TASK REQUIREMENTS: Reproduce exactly, from the data that follows, the line with "960). [229, 600]", the line with "Select the 差值", and every line that lies between them.

DATASET RECORDS:
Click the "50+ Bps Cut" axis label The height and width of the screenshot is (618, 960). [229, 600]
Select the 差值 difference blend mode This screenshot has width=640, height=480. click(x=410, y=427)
* * *
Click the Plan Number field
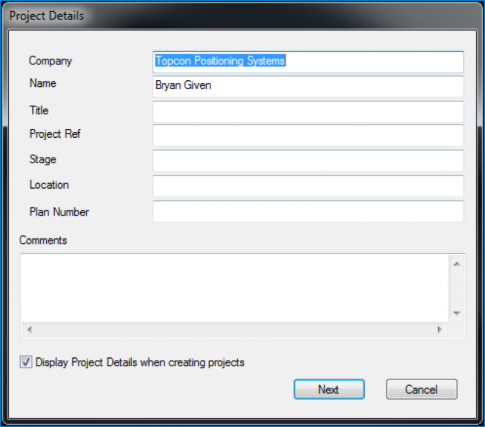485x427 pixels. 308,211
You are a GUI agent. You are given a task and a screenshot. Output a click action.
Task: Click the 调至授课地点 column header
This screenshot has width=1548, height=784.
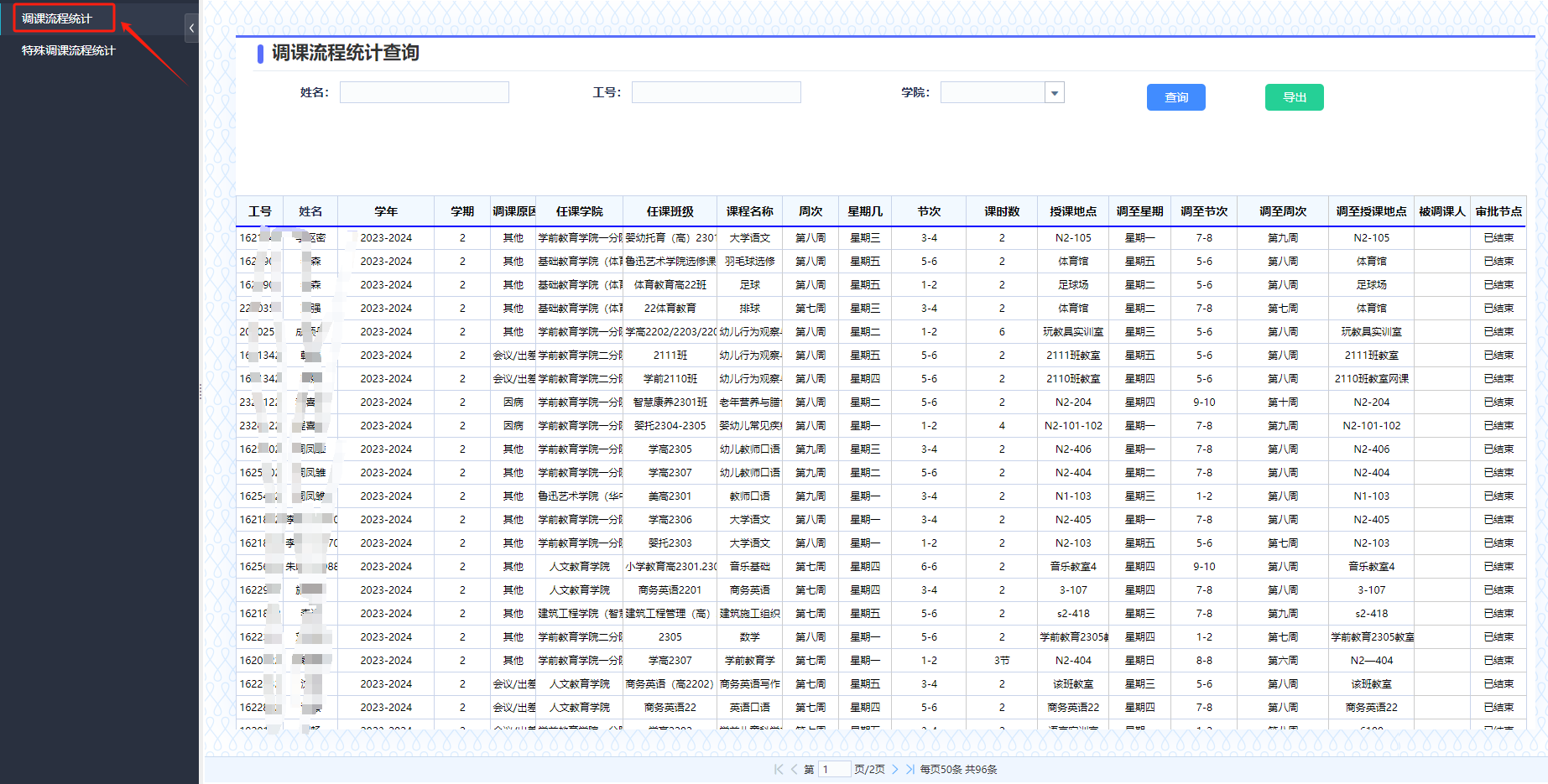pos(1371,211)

SOLUTION FOR THIS TASK:
Click the "50+ Bps Cut" axis label The height and width of the screenshot is (618, 960). [229, 600]
Select the 差值 difference blend mode This screenshot has width=640, height=480. click(x=410, y=427)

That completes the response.